Raman spectra of GeO2 glass are recorded in situ as a function of pressure to 56 GPa at room temperature. Under initial compression to 6 GPa the main 419-cm-1 Raman band shifts to higher frequency and broadens with a gradual loss of intensity. These spectral changes are consistent with an increase in distortion of GeO4 tetrahedra and a decrease in the intertetrahedral bond angle with pressure. Between 6 and 13 GPa (the pressure range of the reported fourfold- to sixfold-coordination change of Ge in germania glass) the main Raman band broadens, and the scattering intensity is dramatically reduced with little shift in peak frequency. This pressure interval is also marked with the appearance and growth of a broad low-frequency band near 240 cm-1. The inferred pressure-induced coordination change occurs without the formation of nonbridging oxygens. Above 13 GPa no further major structural changes are indicated by the Raman data taken with pressures up to 56 GPa.

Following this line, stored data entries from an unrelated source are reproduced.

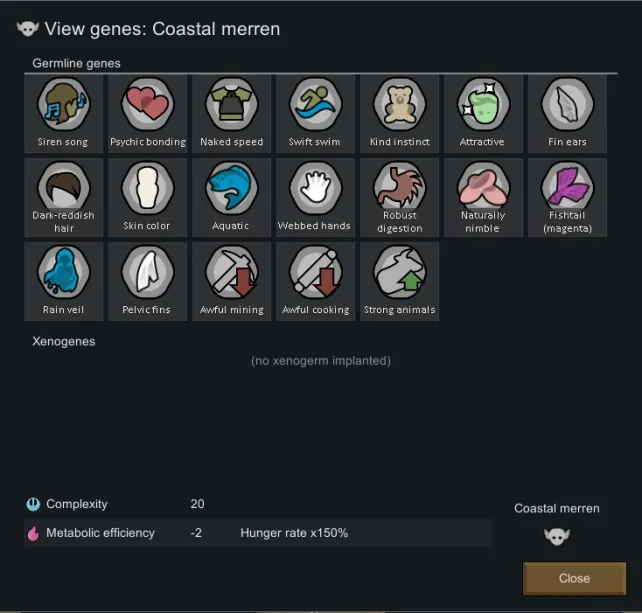Select the Skin color gene tile

pyautogui.click(x=147, y=197)
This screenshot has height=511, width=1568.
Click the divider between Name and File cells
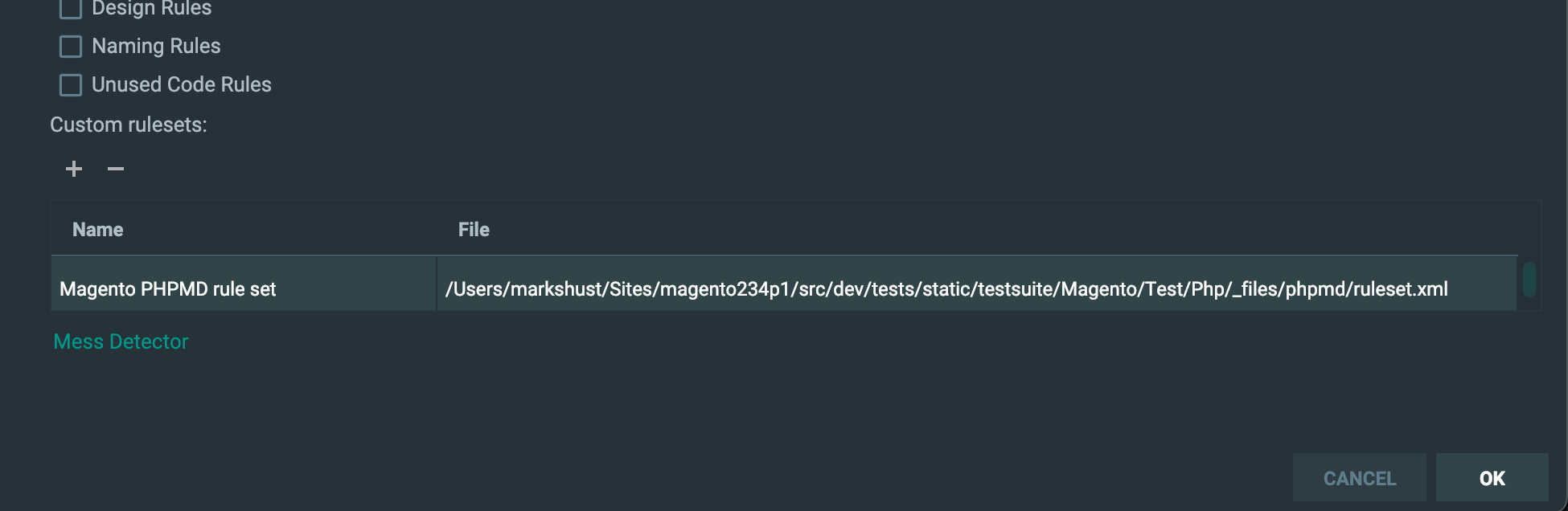click(437, 284)
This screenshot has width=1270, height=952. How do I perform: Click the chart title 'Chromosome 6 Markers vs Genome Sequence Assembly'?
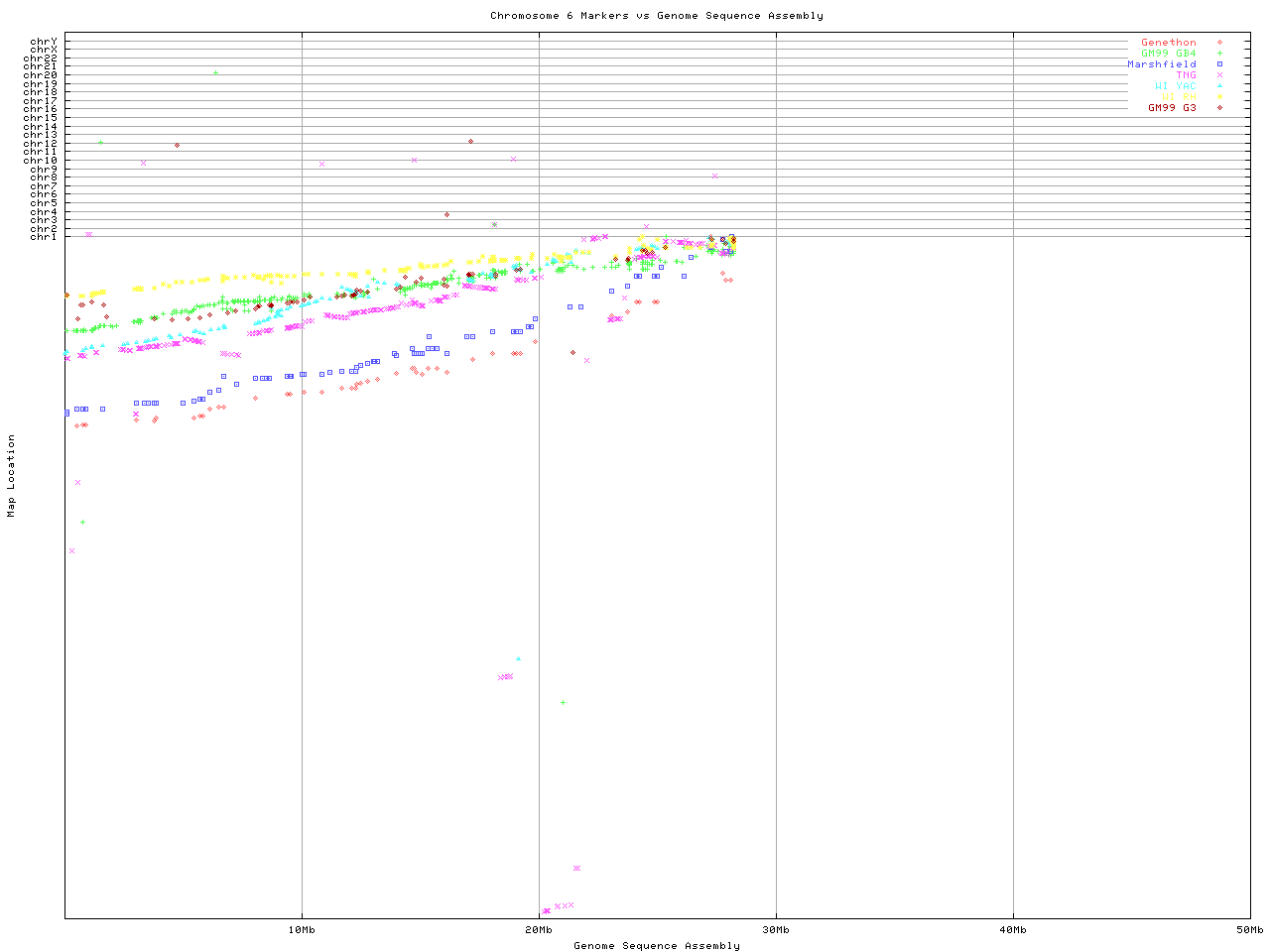coord(656,16)
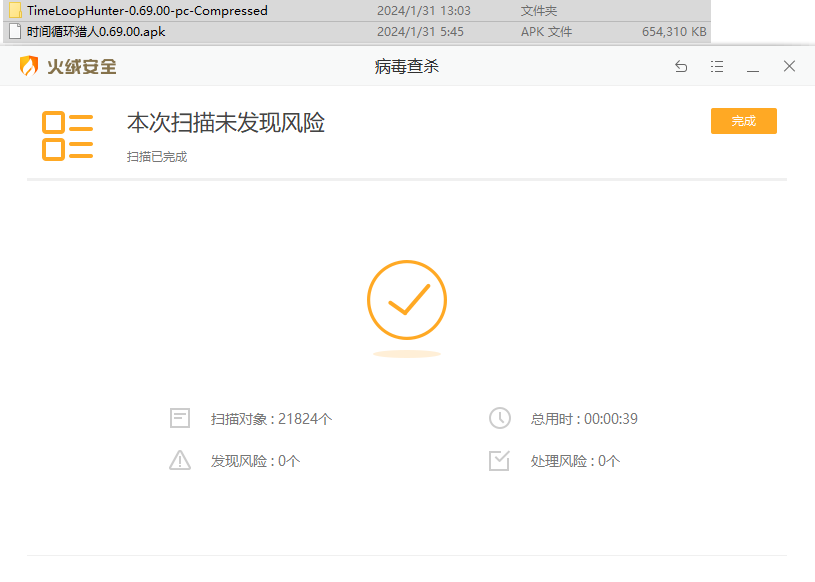Screen dimensions: 815x582
Task: Minimize the virus scan window
Action: point(753,67)
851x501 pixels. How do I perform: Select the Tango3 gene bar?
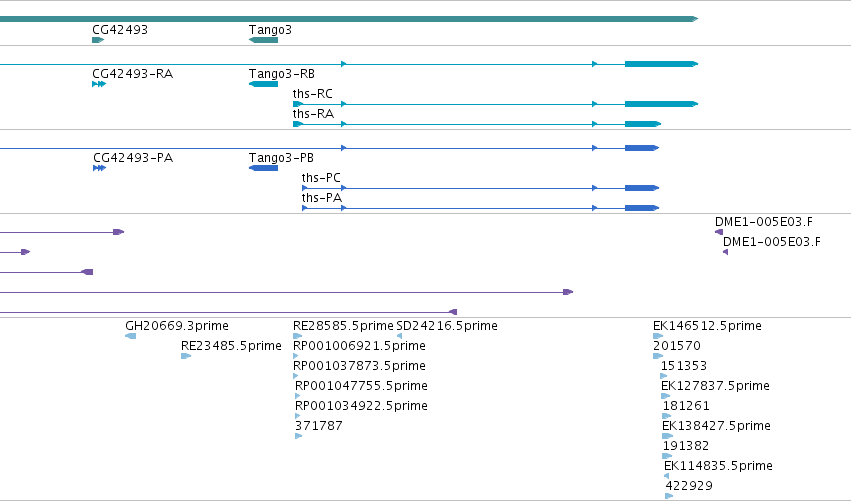pos(263,40)
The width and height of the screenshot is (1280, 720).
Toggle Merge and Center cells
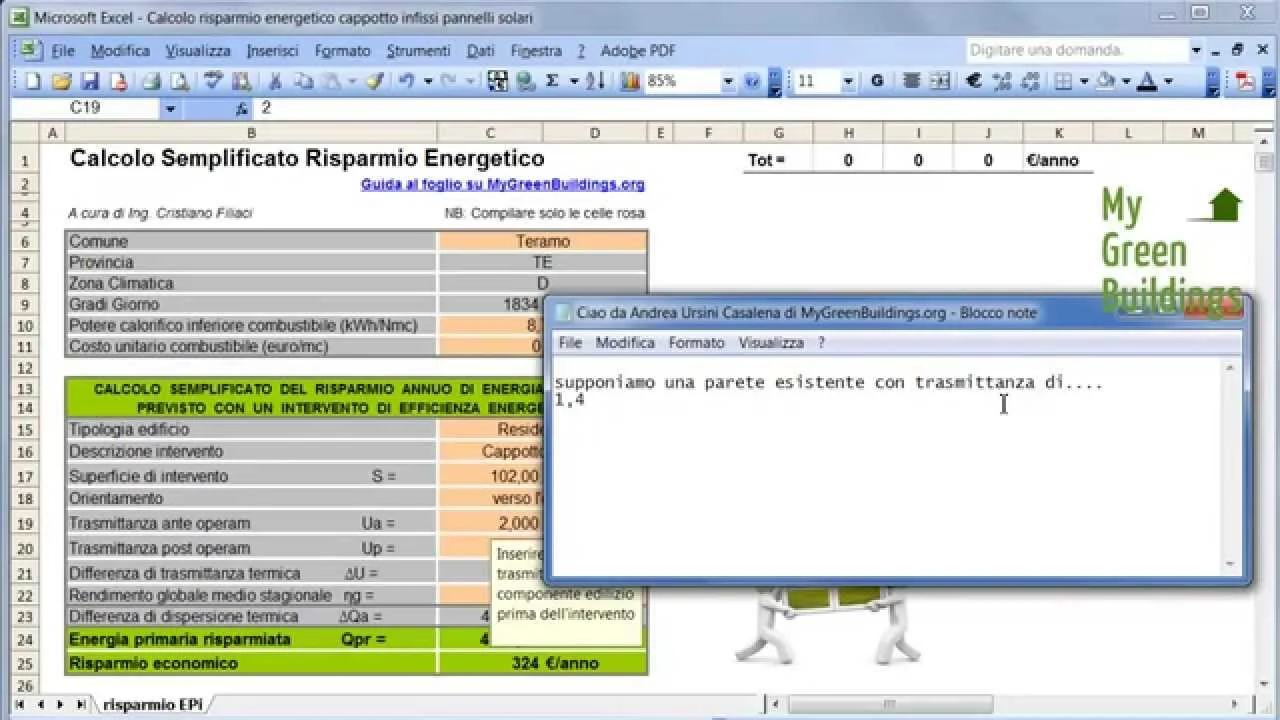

On decompression the back transformation of octahedral Ge to tetrahedral coordination is complete but exhibits a large hysteresis. The Raman data indicate that the high-coordinate germanium species are retained down to pressures of at least 2.3 GPa. In samples decompressed from high pressures, the intensity of the 520-cm-1 "defect" band is considerably enhanced relative to that in normal germania glass, consistent with an increase in three-membered-ring population. It is proposed that a large component of this increase in three-membered rings is a result of the reversion of III(O) species to tetrahedra-bridging II(O) species under decompression.